AGS: These are strictly political decisions, we haven’t taken any part in them.
R: Let’s come back to your company. What have you put in place to fight against the disease, within your company but, more importantly maybe, within the National Committee of Sugar Producers?
AGS: Within our company, we have put in place a vigilance protocol, the purpose of which is to protect our employees’ health. It includes daily medical tests, information and training provided to workers to, among other purposes, prevent problems caused by stifling heat and dehydration. The use of personal protection equipment, of appropriate clothing, breaks in the shade to allow organisms to cool down and the management and monitoring of the protocol itself.
Within the Committee of Sugar Producers, we have shared with other members all our knowledge and the findings of the experiments we’ve been conducting. We are developing a manual aimed at fighting against heat stress. Also, we’re promoting an initiative aimed at creating exemplary plants complying with Bonsucro’s standards (Editor’s Note: a global organisation and network promoting sugarcane and social and environmental responsibility among its cultivators).
R: During my interview with them in Léon, I asked Marvin Gonzales and Aurora Aragon, public health doctors, a direct question: does Ingenio San Antonio (the sugar division of the Pellas Group) really do all they can to fight the epidemic? Here’s the answer they gave me: they don’t doubt what you say, nor your intentions, they monitor as closely as possible the results of the experiments you conduct, but they blame you for a lack of transparency. Transparency when it comes to the data you collect, the nature of the phytosanitary products you use, etc. They clearly lack resources and this data could prove to be very valuable for them. Are you willing to put this data at their disposal to help fight against the disease?
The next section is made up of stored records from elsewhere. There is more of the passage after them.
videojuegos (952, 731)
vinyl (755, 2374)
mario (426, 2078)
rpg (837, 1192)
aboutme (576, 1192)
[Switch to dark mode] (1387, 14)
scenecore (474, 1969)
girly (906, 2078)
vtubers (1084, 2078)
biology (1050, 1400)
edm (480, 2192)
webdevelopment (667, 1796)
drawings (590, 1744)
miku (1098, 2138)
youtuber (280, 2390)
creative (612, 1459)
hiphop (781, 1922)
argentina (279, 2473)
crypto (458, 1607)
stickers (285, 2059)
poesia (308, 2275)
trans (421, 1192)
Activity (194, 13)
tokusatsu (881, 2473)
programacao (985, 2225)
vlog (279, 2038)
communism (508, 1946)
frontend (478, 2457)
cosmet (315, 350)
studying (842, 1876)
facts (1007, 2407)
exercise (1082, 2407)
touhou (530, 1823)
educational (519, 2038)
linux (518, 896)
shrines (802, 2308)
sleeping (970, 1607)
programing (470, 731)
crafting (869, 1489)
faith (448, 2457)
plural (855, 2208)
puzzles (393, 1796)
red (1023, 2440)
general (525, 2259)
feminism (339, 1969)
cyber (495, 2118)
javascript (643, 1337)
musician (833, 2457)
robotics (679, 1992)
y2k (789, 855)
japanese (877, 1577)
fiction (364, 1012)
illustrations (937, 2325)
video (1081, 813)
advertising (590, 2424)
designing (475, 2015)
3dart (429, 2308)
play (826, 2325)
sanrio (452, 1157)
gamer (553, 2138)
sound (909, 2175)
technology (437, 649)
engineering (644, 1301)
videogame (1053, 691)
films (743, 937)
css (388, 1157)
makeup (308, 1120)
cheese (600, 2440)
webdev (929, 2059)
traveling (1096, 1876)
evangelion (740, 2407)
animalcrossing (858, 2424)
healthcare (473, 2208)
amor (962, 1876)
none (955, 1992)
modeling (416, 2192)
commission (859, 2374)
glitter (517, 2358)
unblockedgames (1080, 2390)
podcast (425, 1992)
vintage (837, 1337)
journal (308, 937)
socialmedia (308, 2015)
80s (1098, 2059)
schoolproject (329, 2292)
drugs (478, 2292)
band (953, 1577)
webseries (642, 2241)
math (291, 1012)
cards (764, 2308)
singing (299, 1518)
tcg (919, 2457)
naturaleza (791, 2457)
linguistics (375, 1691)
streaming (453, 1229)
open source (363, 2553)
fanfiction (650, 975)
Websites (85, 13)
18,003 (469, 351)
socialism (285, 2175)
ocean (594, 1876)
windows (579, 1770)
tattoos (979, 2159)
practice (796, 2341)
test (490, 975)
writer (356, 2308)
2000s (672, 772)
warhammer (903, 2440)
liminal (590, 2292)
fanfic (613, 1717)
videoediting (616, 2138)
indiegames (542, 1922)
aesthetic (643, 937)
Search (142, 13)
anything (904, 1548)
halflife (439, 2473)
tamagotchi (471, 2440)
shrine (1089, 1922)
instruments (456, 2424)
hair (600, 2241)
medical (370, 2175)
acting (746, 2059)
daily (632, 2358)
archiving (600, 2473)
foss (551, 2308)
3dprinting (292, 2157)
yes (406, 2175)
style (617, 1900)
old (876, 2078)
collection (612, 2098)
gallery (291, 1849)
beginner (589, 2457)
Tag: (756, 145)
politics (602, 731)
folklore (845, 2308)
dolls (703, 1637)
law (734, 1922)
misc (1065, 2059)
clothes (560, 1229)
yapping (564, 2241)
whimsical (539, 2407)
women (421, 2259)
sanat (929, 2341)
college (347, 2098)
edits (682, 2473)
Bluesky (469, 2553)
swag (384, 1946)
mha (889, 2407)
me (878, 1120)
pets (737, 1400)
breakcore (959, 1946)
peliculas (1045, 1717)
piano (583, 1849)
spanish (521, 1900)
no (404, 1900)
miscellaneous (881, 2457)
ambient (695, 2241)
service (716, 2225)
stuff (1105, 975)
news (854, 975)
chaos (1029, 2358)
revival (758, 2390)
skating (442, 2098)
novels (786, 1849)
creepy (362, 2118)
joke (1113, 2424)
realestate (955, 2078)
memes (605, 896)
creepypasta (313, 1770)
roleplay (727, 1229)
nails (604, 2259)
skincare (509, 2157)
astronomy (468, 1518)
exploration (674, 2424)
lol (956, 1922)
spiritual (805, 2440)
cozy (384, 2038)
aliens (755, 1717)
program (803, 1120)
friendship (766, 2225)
AGS: Since 2009, Ingenio San Antonio has given both the Boston University School of Public Health and the Baylor College of Medicine in Houston free access to their clinical and statistical data. And findings of the studies carried out by these two institutions have been made public (read our interview with Jason Glaser about this).
No other company in the world has opened its doors as wide as we have for the study of this problem. At this very moment we are putting in place a joint project with La Isla Network that includes a public health investigation aspect. Dr Marvin Gonzales will be a member of the research team that will work on the subject, along with the researchers we employ in-house.